Abstract

This study aimed to evaluate the influence of needle design and irrigant flow rate on the removal of Enterococcus faecalis mature biofilms during sodium hypochlorite irrigation. Forty-eight single-rooted human teeth were instrumented (ProTaper F3), autoclaved and inoculated with Enterococcus faecalis to establish a two-week-old biofilm. E. faecalis biofilms were treated with Sodium hypochlorite that was injected in the root canals using three types of needles (NaviTip, ProRinse, IrriFlex). For the IrriFlex needle, one, two, or four bars of pressure was applied to the irrigating solution to increase flow rates. Bacteria were labeled with the LIVE/DEAD BacLight Bacterial Viability kit, and viability was assessed by flow cytometry (FCM). Results were statistically analyzed using one-way ANOVA and Tukey multiple comparison intervals (α = 0.05).

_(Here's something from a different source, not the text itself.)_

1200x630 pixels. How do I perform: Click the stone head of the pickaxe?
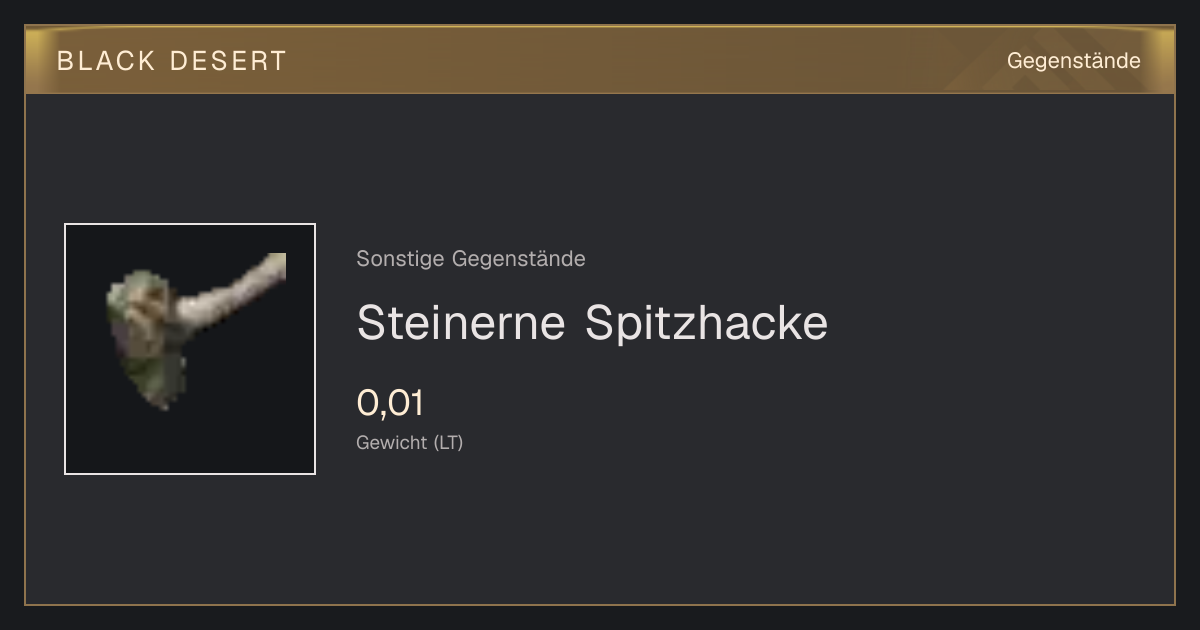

Bacterial viability was significantly reduced after sodium hypochlorite passive irrigation but the number of viable bacteria retrieved from root canal specimens irrigated with the Pro-Rinse needle was significantly higher compared to NaviTip and IrriFlex needles (p < 0.05). When the irrigant flow rate was increased, the viability of bacterial biofilms was significantly reduced compared to passive irrigation using the IrriFlex needle (p < 0.05). Applying higher flow rates during irrigation using the IrriFlex needle did not further reduce bacterial viability.